How-To

Your iPhone Is a Better Scanner Than You Think (Here's How to Use It)

· 10 min read

I spent an embarrassing amount of time last year looking for a flatbed scanner before I realized the phone in my pocket could do the job. A coworker needed a signed form. I printed it, signed it, and then spent 10 minutes hunting for a scanner that turned out to be unplugged and buried under a pile of cables in a supply closet. Then someone walked by and said, “Just scan it with your phone.” Life-changing moment.

Your iPhone has a document scanner built in, and it’s actually pretty good. Here’s where to find it, when it’s not enough, and the apps and techniques that take it further.

The scanner hiding in your iPhone

Open the Notes app. Create a new note or open an existing one. Tap the camera icon above the keyboard and choose Scan Documents. Point your phone at the page. The app will try to detect the edges of the document and auto-capture a flat, cropped image. You can adjust the corners if it didn’t get the edges right, and you can add more pages by keeping the camera pointed at the next page.

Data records
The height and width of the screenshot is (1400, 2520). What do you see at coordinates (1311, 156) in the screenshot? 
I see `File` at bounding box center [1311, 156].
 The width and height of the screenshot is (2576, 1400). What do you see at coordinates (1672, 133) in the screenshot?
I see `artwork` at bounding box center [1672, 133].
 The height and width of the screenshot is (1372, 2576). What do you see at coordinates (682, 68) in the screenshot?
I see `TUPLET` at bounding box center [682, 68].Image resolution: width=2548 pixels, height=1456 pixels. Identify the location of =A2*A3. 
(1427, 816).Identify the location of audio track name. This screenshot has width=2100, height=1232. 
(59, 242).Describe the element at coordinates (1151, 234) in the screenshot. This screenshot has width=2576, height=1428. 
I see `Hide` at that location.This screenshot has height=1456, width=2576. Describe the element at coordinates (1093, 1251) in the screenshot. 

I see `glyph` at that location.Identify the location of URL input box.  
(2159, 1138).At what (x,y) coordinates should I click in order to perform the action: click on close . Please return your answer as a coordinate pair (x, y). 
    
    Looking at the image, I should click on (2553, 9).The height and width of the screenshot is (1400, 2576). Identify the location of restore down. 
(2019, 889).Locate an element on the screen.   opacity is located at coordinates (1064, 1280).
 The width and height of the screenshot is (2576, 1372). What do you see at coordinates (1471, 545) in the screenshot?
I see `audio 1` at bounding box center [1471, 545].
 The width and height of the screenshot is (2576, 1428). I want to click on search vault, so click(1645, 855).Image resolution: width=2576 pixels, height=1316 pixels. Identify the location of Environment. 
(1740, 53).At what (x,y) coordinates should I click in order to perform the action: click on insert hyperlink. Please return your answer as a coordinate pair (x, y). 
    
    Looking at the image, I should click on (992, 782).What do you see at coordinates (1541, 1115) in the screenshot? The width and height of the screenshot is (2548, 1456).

WORK INSTRUCTIONS —
In the iPhone scanning article, take everything from "Your iPhone has" down to "the next page." and change "auto-capture" to "automatically capture".

ANSWER BOX —
Your iPhone has a document scanner built in, and it’s actually pretty good. Here’s where to find it, when it’s not enough, and the apps and techniques that take it further.

The scanner hiding in your iPhone

Open the Notes app. Create a new note or open an existing one. Tap the camera icon above the keyboard and choose Scan Documents. Point your phone at the page. The app will try to detect the edges of the document and automatically capture a flat, cropped image. You can adjust the corners if it didn’t get the edges right, and you can add more pages by keeping the camera pointed at the next page.